* Supplied records:
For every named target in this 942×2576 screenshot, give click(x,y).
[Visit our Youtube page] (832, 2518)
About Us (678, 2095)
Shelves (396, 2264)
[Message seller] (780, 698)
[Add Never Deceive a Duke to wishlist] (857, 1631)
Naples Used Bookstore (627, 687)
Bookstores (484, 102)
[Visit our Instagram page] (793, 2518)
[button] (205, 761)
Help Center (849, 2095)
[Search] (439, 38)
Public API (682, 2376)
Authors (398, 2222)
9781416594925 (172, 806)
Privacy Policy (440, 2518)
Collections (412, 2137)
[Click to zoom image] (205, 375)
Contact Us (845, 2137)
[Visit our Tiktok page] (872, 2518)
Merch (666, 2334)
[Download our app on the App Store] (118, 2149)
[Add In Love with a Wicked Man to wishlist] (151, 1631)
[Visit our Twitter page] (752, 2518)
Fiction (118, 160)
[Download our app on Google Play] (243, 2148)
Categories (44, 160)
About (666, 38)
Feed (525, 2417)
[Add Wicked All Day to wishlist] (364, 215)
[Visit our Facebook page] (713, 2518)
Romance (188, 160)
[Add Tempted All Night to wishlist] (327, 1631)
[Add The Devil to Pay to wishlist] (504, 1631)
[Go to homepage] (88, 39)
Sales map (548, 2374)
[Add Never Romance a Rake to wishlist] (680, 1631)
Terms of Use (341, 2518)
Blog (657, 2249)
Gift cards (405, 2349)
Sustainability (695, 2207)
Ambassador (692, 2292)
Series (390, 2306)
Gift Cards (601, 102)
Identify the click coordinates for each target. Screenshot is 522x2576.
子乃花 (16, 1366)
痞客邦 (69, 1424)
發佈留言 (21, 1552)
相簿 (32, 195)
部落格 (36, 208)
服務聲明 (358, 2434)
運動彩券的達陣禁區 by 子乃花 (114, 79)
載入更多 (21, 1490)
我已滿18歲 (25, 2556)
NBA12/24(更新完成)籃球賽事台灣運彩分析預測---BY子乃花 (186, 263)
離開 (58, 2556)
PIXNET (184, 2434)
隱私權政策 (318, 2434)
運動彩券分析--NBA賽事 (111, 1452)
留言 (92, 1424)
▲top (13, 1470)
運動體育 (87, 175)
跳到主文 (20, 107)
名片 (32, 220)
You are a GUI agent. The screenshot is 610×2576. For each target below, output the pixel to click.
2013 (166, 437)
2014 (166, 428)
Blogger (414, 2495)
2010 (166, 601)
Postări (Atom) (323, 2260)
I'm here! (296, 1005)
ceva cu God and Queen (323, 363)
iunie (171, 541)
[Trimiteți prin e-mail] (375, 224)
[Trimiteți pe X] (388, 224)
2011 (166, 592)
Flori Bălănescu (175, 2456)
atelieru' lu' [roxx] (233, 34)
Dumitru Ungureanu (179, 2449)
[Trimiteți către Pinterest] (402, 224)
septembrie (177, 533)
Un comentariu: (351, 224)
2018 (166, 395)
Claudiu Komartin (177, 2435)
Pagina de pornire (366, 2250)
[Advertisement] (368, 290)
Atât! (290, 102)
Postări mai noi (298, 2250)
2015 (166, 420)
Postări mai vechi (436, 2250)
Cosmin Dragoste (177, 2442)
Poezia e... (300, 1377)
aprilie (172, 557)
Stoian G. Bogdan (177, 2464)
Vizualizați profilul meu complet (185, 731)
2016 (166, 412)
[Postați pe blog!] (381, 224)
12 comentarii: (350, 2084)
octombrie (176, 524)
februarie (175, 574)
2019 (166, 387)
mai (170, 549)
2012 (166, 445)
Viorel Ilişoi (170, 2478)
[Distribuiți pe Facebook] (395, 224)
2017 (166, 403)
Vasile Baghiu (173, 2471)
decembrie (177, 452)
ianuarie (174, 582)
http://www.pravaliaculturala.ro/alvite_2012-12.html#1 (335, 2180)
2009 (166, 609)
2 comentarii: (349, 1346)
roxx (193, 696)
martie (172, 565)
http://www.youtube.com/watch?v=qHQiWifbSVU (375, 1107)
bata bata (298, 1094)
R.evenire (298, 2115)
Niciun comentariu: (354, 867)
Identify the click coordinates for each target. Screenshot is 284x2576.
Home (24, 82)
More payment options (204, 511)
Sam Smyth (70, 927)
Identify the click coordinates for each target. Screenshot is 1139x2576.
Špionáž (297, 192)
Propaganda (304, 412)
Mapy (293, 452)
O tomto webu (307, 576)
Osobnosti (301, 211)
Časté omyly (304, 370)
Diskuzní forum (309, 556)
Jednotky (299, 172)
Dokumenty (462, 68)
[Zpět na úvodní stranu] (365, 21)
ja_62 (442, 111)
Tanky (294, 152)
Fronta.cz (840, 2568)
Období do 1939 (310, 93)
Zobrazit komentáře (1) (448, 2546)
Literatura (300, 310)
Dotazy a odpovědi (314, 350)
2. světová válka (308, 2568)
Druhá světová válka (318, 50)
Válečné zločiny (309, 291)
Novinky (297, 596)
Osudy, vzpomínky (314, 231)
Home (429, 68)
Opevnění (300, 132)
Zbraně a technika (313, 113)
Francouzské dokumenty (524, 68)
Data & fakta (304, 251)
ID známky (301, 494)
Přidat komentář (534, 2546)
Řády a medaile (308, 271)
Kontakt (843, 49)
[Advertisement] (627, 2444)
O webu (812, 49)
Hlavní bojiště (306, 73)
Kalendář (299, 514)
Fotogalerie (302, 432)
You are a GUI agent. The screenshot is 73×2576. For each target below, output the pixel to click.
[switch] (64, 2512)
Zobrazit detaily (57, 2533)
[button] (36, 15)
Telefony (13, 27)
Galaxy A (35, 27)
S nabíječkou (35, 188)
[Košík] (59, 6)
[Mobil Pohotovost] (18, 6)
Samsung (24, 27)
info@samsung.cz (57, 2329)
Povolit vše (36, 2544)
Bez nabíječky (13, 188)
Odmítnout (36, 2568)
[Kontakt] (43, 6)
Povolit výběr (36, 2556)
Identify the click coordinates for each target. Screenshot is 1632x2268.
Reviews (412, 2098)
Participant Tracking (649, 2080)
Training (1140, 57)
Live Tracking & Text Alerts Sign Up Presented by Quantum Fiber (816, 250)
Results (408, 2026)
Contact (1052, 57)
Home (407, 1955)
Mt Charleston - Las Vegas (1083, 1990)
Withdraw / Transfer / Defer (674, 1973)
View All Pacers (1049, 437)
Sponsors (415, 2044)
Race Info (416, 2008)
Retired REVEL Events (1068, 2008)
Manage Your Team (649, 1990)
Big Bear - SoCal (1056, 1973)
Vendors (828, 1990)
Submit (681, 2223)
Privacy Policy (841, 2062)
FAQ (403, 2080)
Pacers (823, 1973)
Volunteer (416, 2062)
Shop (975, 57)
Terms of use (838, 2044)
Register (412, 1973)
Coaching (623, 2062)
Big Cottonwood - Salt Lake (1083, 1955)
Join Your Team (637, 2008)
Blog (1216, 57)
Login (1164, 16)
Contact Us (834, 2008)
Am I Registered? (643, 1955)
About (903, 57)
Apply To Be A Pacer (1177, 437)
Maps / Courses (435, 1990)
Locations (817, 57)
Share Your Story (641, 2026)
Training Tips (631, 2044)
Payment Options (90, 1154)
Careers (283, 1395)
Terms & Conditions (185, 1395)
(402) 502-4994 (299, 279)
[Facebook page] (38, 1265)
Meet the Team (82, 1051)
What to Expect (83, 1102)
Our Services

* Task goal:
Using the data above, print exactly the lines from the line that contains "相簿 (32, 195)" through the line that contains "Poezia e... (300, 1377)", with both included.

* Problem solution:
相簿 (32, 195)
部落格 (36, 208)
服務聲明 (358, 2434)
運動彩券的達陣禁區 by 子乃花 (114, 79)
載入更多 (21, 1490)
我已滿18歲 (25, 2556)
NBA12/24(更新完成)籃球賽事台灣運彩分析預測---BY子乃花 (186, 263)
離開 (58, 2556)
PIXNET (184, 2434)
隱私權政策 (318, 2434)
運動彩券分析--NBA賽事 (111, 1452)
留言 (92, 1424)
▲top (13, 1470)
運動體育 (87, 175)
跳到主文 (20, 107)
名片 (32, 220)
You are a GUI agent. The screenshot is 610×2576. For each target below, output the pixel to click.
2013 (166, 437)
2014 (166, 428)
Blogger (414, 2495)
2010 (166, 601)
Postări (Atom) (323, 2260)
I'm here! (296, 1005)
ceva cu God and Queen (323, 363)
iunie (171, 541)
[Trimiteți prin e-mail] (375, 224)
[Trimiteți pe X] (388, 224)
2011 (166, 592)
Flori Bălănescu (175, 2456)
atelieru' lu' [roxx] (233, 34)
Dumitru Ungureanu (179, 2449)
[Trimiteți către Pinterest] (402, 224)
septembrie (177, 533)
Un comentariu: (351, 224)
2018 (166, 395)
Claudiu Komartin (177, 2435)
Pagina de pornire (366, 2250)
[Advertisement] (368, 290)
Atât! (290, 102)
Postări mai noi (298, 2250)
2015 (166, 420)
Postări mai vechi (436, 2250)
Cosmin Dragoste (177, 2442)
Poezia e... (300, 1377)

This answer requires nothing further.